LESETEXT:
★ ★ ★ ★

Kreis Pinnberg. Verwaltung hat die erste Erhöhung seit 2006 vorgeschlagen. Das betrifft 170.000 Haushalte und Betriebe. Wer bald wie viel zahlen muss.
Nach 17 Jahren weitgehender Stabilität werden die Abfallgebühren im Kreis Pinneberg erstmals wieder steigen. Die Kreisverwaltung schlägt der Politik vor, diese vom nächsten Jahr an um durchschnittlich rund 13,4 Prozent zu erhöhen.
Ein Durchschnittshaushalt würde dann 17,89 Euro statt bisher 15,78 Euro im Monat beziehungsweise 214,68 Euro statt 189,36 Euro im Jahr zu zahlen haben. Das sind gut 25 Euro mehr im Jahr für die Müllabfuhr. Dafür soll diese Gebühr auch 2025 und 2026 stabil bleiben und möglichst nicht weiter erhöht werden.
Der Umweltausschuss des Kreistages entscheidet darüber am 28. September
Betroffen davon sind alle 170.000 privaten Haushalte und Gewerbekunden im Kreis Pinneberg. Auch die Entsorgung der Grünabfälle wird teurer. Die Anlieferung von Haus- und Sperrmüll an die Recyclinghöfe in Tornesch, Quickborn und Wedel soll aber weiterhin kostenfrei für die Bürger sein. Da sonst die Gefahr bestünde, dass diese Abfälle illegal irgendwo in der Landschaft entsorgt werden würden, rät die Verwaltung. Der Umweltausschuss des Kreistages berät und beschließt darüber am kommenden Donnerstag, 28. September.
Der Grund für diese erste Anhebung der Abfallentgelte seit 2006 liege in den gestiegenen Kosten für Personal, Energie und CO-2-Abgabe für die Müllverbrennung, die ab dem Jahr 2024 erhoben wird und da schon 1,15 Millionen Euro ausmacht und jährlich steigen wird, erläutert Fachbereichsleiter Andreas Köhler. „Es ist nunmehr unerlässlich, nach 17 Jahren Entgeltstabilität vor dem Hintergrund des neuen Entsorgungsvertrages eine Anpassung aller Entgelte vorzunehmen.“
Die GAB entsorgt den Restmüll für weitere 20 Jahre im Kreis Pinneberg
So hatte der Pinneberger Kreistag bereits im Dezember vorigen Jahres einem neuen Entsorgungsvertrag mit der Gesellschaft für Abfallbehandlung (GAB) zugestimmt, die seit rund 40 Jahren den Restabfall der Bevölkerung des Kreises entsorgt und verbrennt, den die kreiseigene Müllabfuhr der Hameg mit ihren Fahrzeugen zum Müllheizkraftwerk nach Tornesch-Ahrenlohe transportiert.

★ ★ ★ ★

EINGABEDATEN:

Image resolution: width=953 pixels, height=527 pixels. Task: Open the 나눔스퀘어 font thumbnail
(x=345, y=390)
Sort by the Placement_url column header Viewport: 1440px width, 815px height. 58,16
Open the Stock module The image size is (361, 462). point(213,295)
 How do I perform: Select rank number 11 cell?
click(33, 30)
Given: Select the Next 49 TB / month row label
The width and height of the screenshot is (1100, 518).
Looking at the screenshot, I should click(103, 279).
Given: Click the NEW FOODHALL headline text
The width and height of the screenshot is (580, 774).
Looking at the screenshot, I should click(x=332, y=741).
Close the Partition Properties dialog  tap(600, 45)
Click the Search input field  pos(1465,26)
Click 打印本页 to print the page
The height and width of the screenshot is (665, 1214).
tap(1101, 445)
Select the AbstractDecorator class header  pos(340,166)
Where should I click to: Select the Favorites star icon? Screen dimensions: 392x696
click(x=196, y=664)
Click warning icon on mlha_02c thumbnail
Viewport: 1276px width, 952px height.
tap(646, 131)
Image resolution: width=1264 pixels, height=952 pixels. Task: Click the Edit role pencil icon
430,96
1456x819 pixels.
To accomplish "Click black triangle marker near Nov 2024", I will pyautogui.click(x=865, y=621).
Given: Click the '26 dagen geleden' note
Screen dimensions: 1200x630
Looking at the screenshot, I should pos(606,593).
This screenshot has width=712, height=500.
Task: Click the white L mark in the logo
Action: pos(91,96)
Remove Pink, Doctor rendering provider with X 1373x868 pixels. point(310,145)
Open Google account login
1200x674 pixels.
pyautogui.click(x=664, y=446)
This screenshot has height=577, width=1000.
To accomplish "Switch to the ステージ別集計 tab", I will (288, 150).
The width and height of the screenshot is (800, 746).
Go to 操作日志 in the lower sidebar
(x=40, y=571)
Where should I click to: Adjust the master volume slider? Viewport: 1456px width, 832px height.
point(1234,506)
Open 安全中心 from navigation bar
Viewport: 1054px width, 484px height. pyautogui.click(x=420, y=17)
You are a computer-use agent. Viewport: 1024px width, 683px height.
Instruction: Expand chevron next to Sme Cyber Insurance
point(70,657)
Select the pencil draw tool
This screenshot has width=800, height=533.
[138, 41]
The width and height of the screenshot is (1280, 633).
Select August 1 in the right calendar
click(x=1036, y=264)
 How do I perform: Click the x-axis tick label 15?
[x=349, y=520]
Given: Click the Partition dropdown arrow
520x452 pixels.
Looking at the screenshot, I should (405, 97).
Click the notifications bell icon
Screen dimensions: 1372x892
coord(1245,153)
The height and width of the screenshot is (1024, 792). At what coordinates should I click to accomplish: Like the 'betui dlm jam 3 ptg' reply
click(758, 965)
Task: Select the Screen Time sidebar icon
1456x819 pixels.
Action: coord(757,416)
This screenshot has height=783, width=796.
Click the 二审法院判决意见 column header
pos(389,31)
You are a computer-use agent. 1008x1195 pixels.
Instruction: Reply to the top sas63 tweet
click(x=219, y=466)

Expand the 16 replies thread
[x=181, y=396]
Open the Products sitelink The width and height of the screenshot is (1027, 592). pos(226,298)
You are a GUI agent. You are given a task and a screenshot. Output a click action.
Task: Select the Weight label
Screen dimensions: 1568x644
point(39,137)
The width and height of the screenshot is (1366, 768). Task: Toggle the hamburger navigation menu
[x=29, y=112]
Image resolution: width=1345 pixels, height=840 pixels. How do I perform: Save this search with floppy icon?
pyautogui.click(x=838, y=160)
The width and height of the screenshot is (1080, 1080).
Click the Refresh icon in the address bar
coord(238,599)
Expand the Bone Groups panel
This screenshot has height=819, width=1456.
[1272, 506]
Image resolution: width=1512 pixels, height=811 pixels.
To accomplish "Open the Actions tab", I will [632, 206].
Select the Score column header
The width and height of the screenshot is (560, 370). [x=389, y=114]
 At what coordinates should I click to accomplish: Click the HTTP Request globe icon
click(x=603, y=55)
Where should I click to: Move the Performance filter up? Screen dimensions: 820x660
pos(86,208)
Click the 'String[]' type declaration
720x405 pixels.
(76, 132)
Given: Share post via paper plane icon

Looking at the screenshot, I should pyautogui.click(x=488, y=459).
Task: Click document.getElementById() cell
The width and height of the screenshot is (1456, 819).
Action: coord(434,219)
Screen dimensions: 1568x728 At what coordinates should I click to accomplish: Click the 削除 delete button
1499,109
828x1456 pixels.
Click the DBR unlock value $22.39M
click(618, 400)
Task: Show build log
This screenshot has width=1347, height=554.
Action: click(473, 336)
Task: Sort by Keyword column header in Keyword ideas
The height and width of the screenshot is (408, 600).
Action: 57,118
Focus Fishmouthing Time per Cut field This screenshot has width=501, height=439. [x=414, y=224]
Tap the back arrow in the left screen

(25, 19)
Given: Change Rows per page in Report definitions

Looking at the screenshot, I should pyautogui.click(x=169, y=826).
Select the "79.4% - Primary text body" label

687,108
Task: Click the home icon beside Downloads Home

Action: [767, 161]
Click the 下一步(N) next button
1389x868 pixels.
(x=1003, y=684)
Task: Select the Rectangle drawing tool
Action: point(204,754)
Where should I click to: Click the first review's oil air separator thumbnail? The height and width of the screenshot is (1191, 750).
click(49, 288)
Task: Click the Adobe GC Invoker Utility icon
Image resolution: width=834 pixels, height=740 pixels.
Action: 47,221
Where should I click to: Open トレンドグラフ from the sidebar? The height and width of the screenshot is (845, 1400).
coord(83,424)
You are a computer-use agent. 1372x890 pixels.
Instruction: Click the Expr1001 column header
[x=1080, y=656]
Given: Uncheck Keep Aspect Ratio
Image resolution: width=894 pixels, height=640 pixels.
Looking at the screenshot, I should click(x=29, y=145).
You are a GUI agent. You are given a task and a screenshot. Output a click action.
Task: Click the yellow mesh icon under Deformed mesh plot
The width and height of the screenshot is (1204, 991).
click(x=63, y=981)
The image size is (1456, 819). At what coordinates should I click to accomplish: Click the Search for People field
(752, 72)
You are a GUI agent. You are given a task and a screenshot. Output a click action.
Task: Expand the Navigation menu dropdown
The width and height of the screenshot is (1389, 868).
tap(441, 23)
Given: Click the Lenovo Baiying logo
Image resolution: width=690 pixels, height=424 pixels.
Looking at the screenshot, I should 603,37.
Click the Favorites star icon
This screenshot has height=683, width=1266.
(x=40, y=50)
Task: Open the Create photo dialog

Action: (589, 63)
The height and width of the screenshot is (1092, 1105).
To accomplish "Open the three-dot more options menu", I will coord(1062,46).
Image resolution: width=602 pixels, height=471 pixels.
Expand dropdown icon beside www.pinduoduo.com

★ ★ ★ ★

AUFGABENSTELLUNG:
a) Überführe die Einträge ab der Zeile mit „Task: Open the Create photo dialog“ bis einschließlich der letzten Zeile der Einträge in eine nummerierte Liste. Leerzeilen werden dabei ausgelassen.
b) Setze den Text über die Erhöhung der Abfallgebühren im Kreis Pinneberg im Anschluss an seinen letzten Satz fort.

ERGEBNISSE JE AUFGABE:
a)
1. Task: Open the Create photo dialog
2. Action: (589, 63)
3. The height and width of the screenshot is (1092, 1105).
4. To accomplish "Open the three-dot more options menu", I will coord(1062,46).
5. Image resolution: width=602 pixels, height=471 pixels.
6. Expand dropdown icon beside www.pinduoduo.com

b)
Dieser neue Entsorgungsvertrag tritt am 1. Januar 2024 in Kraft und gilt für die nächsten 20 Jahre. Die GAB bekommt ab 2024 jetzt rund 2,3 Millionen Euro mehr als vorher vom Kreis.
Weitere Gebührenerhöhungen soll es erst wieder ab dem Jahr 2027 geben
Zugleich sind in die Gebührenkalkulation bis 2026 Preisanpassungsklauseln mit eingerechnet, die sich am Inflationsausgleich orientieren. Darum sollte die jetzt geplante Erhöhung der Gebühren auch für die nächsten drei Jahre ausreichen, sofern nichts Gravierendes geschehe, heißt es aus der Kreisverwaltung.
Die Verwaltung begründet die Abfallgebührenerhöhung für die Bürgerinnen und Bürger mit dem Mehraufwand für die Abfallentsorgung im Kreis Pinneberg. So würden die Ausgaben für die gesamte Abfallentsorgung einschließlich Rest-, Bio-, Papier- und Sperrmüll-Abfuhr zum nächsten Jahr im Kreis Pinneberg um rund 3,9 Millionen Euro auf insgesamt 36,7 Millionen Euro steigen, was einem Mehraufwand von knapp zwölf Prozent entspricht. Darin enthalten sind auch die zwei Millionen Euro, die die Kreisverwaltung für die Abrechnung, die Abfallberatung und die Abfallfibel jährlich aufwendet.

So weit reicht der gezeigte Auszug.